即興的に反論し合う「うん。でも、バトル」

 反省をこめて考えることがあります。「発問-挙手-指名-発問-挙手-指名」と教師と一部の子どもとのやり取りの中で正解を確認したり、誤答を検討したりしながら進んでいく授業。このような「答えは教師が常にもっていて、そこにたどり着くことがゴール」という授業に学びがいを感じられない(正解を言えない)子どもはその授業中、何を思いながら座っているのだろうと。
 学習指導要領の改訂を追い風に、児童が主体的で対話的な活動をどのように充実させられるか、ということを考える機会が増えてきました。しかし、主体的で対話的だと言われている活動を取り入れるだけではその時間が豊かなものにならない、ということは、多くの方が感じられているのではないでしょうか。
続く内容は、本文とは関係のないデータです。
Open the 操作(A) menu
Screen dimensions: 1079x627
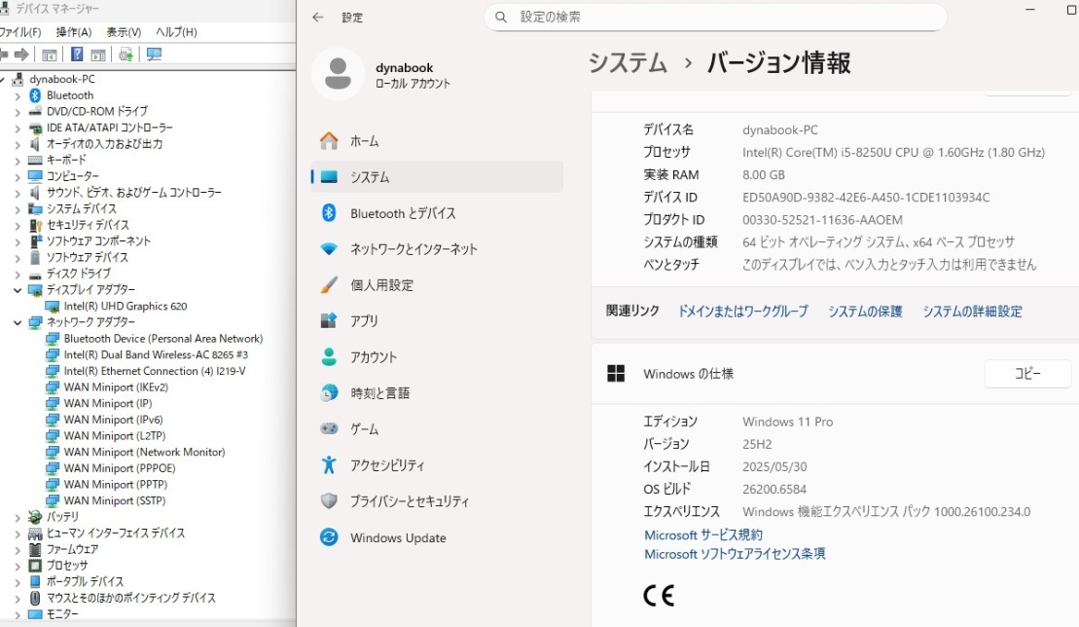pyautogui.click(x=73, y=32)
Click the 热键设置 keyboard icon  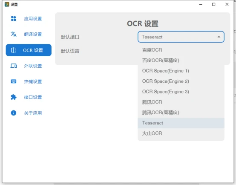click(x=14, y=81)
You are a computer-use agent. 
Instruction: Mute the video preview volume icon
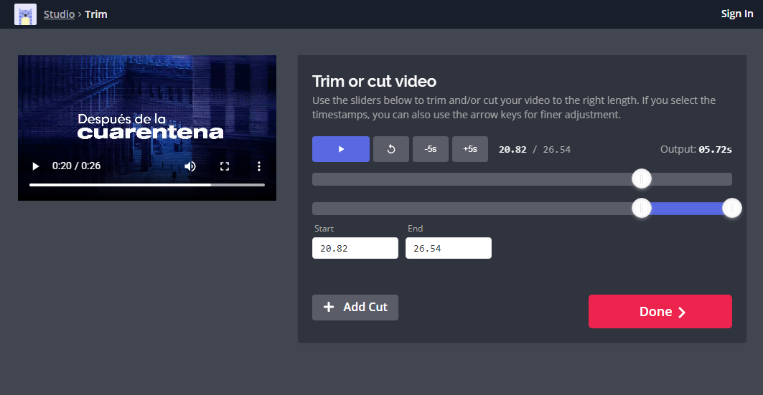coord(190,166)
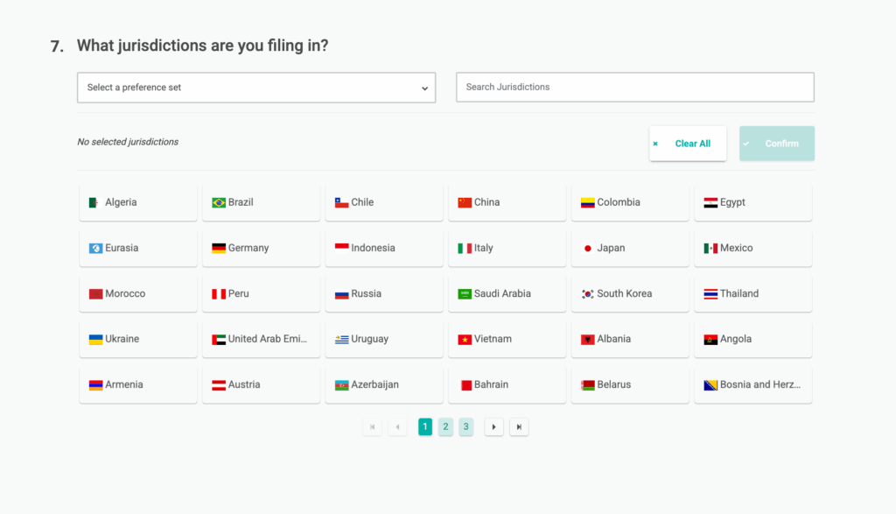Jump to the last page using the skip-forward arrow
896x514 pixels.
tap(519, 426)
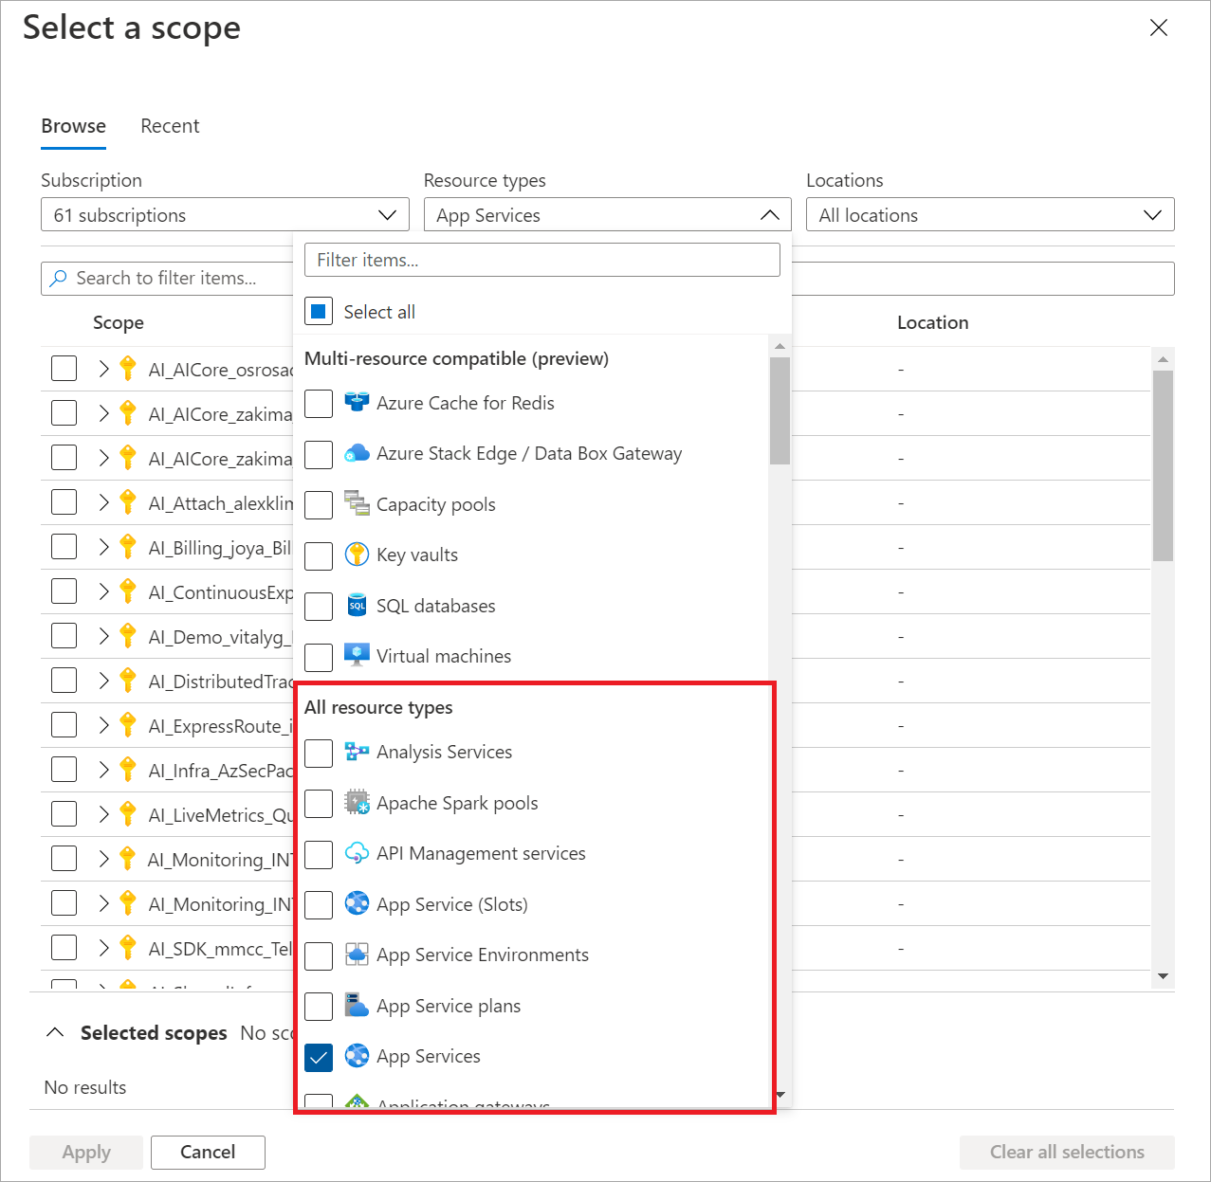The height and width of the screenshot is (1182, 1211).
Task: Expand the AI_ExpressRoute scope row
Action: (104, 724)
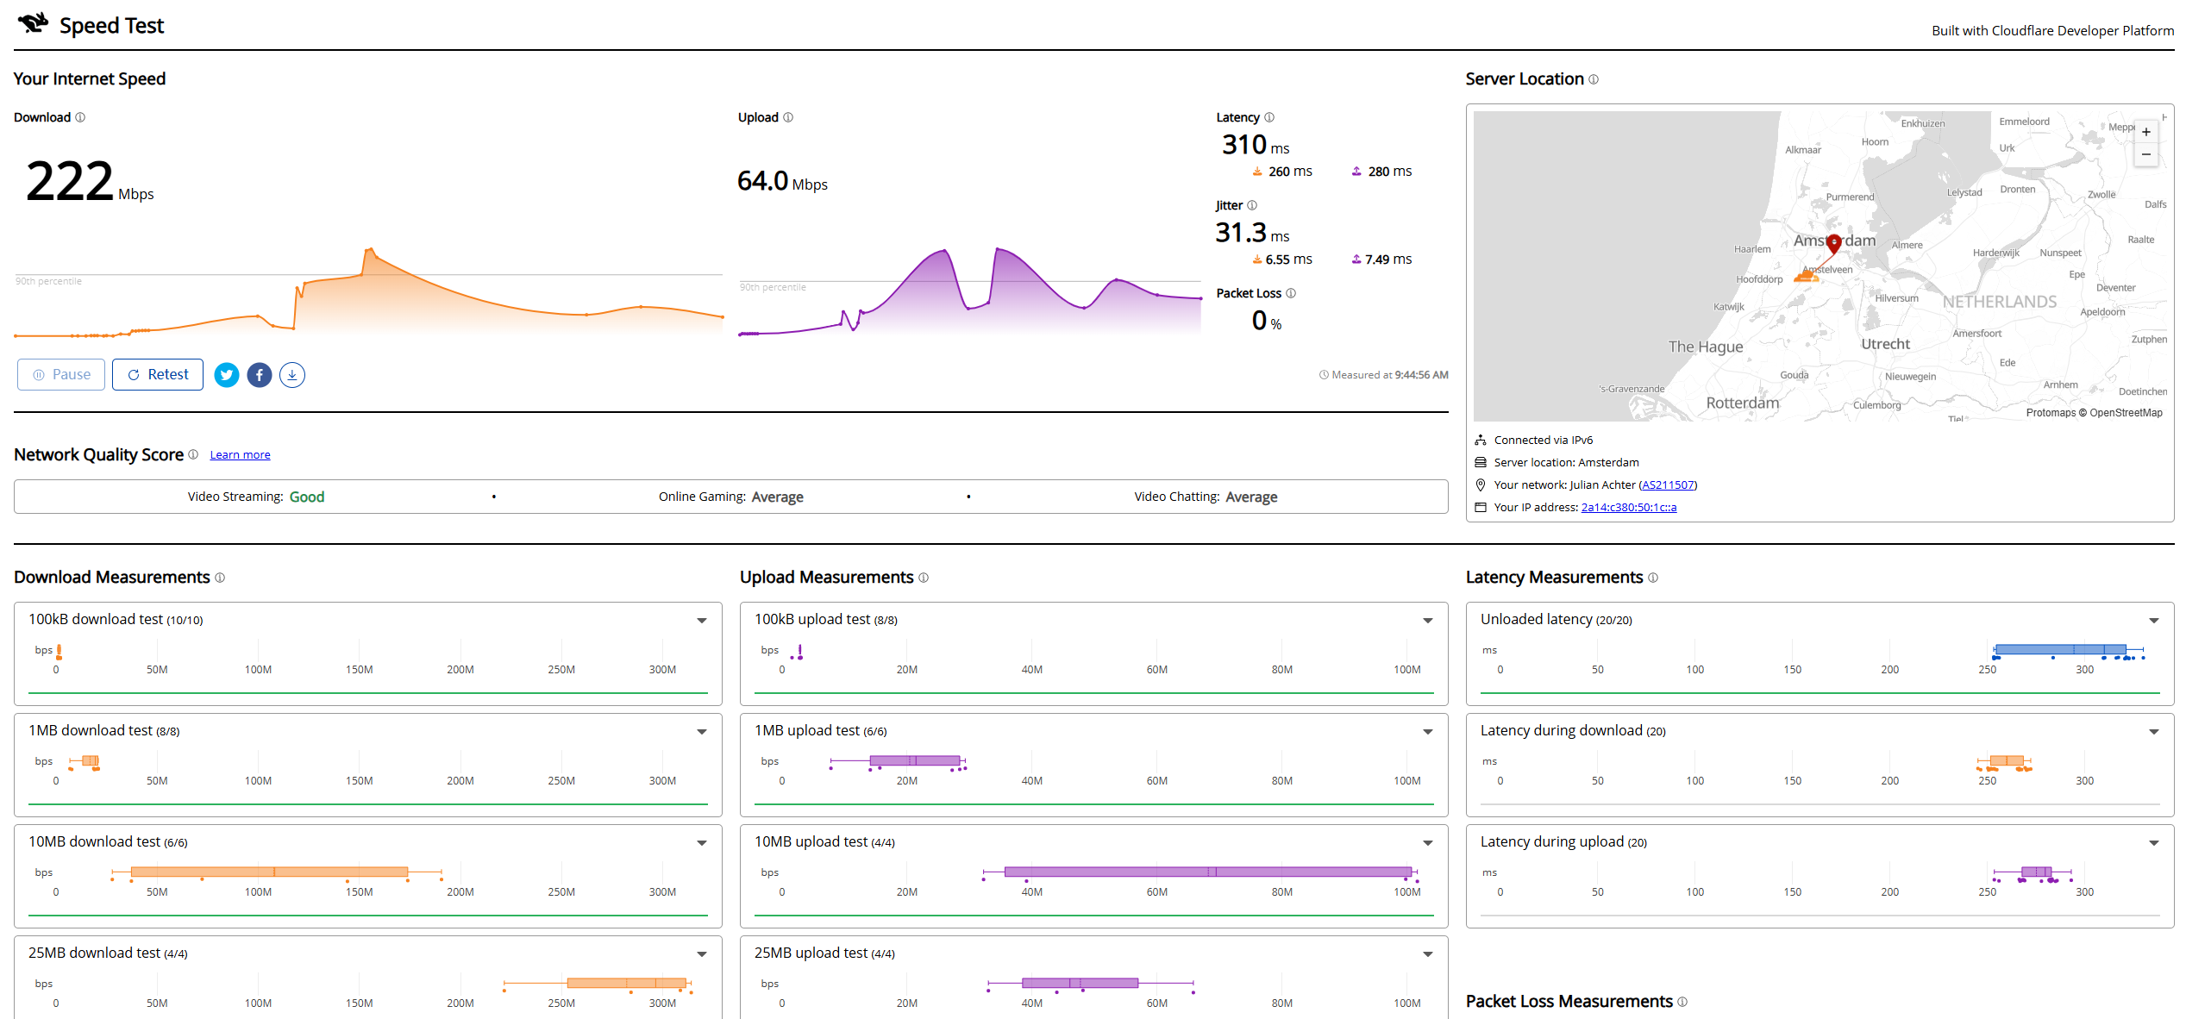Open the AS211507 network link
This screenshot has height=1019, width=2186.
(1668, 485)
例えば、話し合い活動を想像してください。次のような子どもの姿が思い浮かびませんか?

  • 意見の数は増やせても、深める話し合いにならない。
  • 質問や反論が出されず、意見を発表し合って終わり、の発表会になってしまう。
 話し合う力といっても、そこで求められる力は複合的で、その場の環境にも影響を受けるものかもしれません。そこで、ここでは、友達の考えに「なるほどね。」と納得するだけでなく、意見を深めたり広げたりするために、「本当にそうかな?」と多角的な視点で考える癖を身に付ける活動を紹介します。ディベートを簡略化し、相手の意見を受け止めながら即興的に反論し合う活動です。15分程度を想定しています。

「うん。でも、バトル」
  1. 話題を知る
  2. 隣の人と肯定側か否定側かの立場を決める(じゃんけんに勝ったら肯定側)
  3. 意見の理由をたくさん箇条書きで書く
  4. 自由に立ち歩いて同じ立場の友達と話し合い、意見の理由を増やす
  5. 一対一または二対二程度の人数で立場の異なる相手と「そうですね。でも……」と反論をし合う
  6. 制限時間が来るまで反論を繰り返す
  7. 反論できなくなったら負け

【活動例】

話題 「兄弟姉妹は上よりも下の方が得」
肯定側:上の兄弟は、何でも新しいものを買ってもらえるから得だよね。
否定側:確かにね。でも、弟や妹でも全部がお下がりってわけではないよね?
肯定側:まぁね。でもさ、本とかおもちゃとか、同じように使えるものはお下がりになることは多いよね。

 例にあるように、ディベート的に立場に分かれ、必ず前の人が言った意見の一部を引用しながら話すことをルールとします。そうすることで、意見を発表し合うのではなく、意見を多角的に検討し合うことができます。さらに、活動の中に、そもそもの部分である、「話し合うことのよさ」を感じられるような工夫を取り入れました。「なるほどね。でも」という話型を使うことや、じゃんけんという偶然性を生かして立場を決めることです。考えを受け止めてもらえる安心感や、自分の考えに固執せず、友達とのやり取り自体を楽しむ感覚をこの活動を通して少しでも、得てほしいなと思います。